WORK TO BE COMPLETED:
Search term "handle": copy each line of the data containing it.
--- INFORMATION PROVIDED Enclosed Below ---
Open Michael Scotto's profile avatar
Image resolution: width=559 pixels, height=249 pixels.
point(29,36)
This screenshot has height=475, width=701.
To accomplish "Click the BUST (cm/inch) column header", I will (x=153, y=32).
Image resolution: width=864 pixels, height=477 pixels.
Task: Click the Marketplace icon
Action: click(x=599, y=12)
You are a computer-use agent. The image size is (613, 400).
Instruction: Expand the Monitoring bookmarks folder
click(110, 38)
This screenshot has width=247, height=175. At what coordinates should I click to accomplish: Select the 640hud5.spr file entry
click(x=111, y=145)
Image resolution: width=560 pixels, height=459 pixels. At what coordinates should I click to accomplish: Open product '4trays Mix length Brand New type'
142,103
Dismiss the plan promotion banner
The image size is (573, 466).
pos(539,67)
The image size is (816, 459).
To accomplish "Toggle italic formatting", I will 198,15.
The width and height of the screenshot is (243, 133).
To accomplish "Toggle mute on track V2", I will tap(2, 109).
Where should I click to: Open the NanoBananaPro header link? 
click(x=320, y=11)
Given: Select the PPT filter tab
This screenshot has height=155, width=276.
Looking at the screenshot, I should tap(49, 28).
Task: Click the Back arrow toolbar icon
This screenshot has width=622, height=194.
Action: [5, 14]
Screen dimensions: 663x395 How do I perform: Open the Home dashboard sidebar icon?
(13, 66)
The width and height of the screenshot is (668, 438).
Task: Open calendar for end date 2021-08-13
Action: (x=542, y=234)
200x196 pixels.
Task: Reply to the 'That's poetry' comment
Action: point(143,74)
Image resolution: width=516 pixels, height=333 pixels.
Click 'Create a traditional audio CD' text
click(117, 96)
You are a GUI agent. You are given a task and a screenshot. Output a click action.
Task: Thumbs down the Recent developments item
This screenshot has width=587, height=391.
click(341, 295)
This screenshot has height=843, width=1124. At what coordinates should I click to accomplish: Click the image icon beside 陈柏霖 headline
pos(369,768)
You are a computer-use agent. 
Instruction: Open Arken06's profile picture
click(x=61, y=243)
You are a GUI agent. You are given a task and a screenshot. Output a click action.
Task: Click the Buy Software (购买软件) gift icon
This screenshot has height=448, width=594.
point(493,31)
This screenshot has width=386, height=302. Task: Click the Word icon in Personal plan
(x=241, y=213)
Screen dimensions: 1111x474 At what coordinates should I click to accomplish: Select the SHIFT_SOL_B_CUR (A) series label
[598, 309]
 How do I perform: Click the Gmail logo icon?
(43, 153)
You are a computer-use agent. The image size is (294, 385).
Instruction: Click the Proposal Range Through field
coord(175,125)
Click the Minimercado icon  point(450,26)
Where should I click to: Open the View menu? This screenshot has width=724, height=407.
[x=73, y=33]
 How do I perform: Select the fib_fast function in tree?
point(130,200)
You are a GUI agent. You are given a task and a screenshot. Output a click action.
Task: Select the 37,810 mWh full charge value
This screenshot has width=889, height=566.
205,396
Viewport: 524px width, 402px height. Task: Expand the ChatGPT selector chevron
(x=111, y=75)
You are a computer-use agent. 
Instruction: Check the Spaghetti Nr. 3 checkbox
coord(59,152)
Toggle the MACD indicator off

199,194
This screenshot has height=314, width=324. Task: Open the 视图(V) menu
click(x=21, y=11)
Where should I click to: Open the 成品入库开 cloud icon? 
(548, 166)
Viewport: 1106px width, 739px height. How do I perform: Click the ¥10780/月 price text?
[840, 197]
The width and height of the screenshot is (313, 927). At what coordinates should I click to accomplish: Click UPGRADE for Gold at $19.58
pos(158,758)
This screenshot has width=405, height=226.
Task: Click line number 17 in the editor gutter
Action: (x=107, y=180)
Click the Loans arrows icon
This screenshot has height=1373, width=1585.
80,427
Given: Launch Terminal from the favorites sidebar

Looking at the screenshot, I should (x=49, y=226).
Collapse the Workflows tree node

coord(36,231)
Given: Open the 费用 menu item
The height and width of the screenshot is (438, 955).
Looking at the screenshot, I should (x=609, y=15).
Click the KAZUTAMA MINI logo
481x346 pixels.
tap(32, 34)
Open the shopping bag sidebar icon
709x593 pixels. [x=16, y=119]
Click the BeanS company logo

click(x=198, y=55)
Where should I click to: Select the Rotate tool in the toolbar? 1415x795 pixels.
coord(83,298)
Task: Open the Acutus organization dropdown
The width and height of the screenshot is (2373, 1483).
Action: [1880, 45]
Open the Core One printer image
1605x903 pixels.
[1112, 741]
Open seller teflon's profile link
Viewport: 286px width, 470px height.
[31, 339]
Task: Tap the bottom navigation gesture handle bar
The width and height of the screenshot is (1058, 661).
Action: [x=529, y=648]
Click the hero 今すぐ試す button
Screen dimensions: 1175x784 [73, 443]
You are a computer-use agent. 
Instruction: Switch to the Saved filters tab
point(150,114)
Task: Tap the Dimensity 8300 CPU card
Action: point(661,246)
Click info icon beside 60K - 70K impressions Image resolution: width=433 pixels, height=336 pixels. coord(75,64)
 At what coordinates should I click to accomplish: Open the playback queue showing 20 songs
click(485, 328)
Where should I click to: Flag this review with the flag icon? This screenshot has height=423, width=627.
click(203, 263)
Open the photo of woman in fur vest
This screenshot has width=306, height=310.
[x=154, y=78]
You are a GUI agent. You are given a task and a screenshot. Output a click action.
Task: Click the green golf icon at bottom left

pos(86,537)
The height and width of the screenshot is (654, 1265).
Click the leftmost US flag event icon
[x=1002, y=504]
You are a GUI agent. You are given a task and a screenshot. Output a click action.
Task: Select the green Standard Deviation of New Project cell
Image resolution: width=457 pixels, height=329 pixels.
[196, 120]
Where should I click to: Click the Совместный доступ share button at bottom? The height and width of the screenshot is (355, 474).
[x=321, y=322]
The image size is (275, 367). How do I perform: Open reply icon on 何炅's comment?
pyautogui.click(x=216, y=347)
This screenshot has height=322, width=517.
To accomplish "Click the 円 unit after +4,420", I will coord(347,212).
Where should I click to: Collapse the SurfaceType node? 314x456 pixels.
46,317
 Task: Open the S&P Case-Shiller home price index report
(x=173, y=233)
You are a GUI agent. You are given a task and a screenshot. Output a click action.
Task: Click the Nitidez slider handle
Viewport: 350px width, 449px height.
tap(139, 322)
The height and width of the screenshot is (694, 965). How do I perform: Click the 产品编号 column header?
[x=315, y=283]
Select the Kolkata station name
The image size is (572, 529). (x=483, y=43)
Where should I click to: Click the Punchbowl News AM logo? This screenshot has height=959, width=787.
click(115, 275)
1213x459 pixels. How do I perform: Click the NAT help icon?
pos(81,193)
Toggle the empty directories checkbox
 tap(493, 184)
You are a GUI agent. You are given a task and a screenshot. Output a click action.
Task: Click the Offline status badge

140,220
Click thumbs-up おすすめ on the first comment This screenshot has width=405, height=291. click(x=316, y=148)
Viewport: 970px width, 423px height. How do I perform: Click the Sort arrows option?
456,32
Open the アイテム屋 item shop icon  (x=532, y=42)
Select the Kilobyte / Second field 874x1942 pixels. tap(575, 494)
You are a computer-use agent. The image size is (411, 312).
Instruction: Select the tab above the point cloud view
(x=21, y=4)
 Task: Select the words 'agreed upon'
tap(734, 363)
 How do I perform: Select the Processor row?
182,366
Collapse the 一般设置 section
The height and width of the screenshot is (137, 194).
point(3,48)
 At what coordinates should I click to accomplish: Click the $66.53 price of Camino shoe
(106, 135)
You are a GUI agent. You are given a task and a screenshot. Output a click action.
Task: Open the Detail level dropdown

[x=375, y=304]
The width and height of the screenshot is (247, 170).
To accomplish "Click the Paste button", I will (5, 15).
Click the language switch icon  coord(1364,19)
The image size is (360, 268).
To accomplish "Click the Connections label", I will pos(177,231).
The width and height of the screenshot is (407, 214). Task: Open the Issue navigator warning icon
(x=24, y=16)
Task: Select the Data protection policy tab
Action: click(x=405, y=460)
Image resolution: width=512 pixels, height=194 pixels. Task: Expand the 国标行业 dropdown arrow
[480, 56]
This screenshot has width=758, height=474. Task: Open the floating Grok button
--- End of Enclosed INFORMATION PROVIDED ---
ANSWER TO THIS EXERCISE:
Task: Tap the bottom navigation gesture handle bar
Task: Click the Nitidez slider handle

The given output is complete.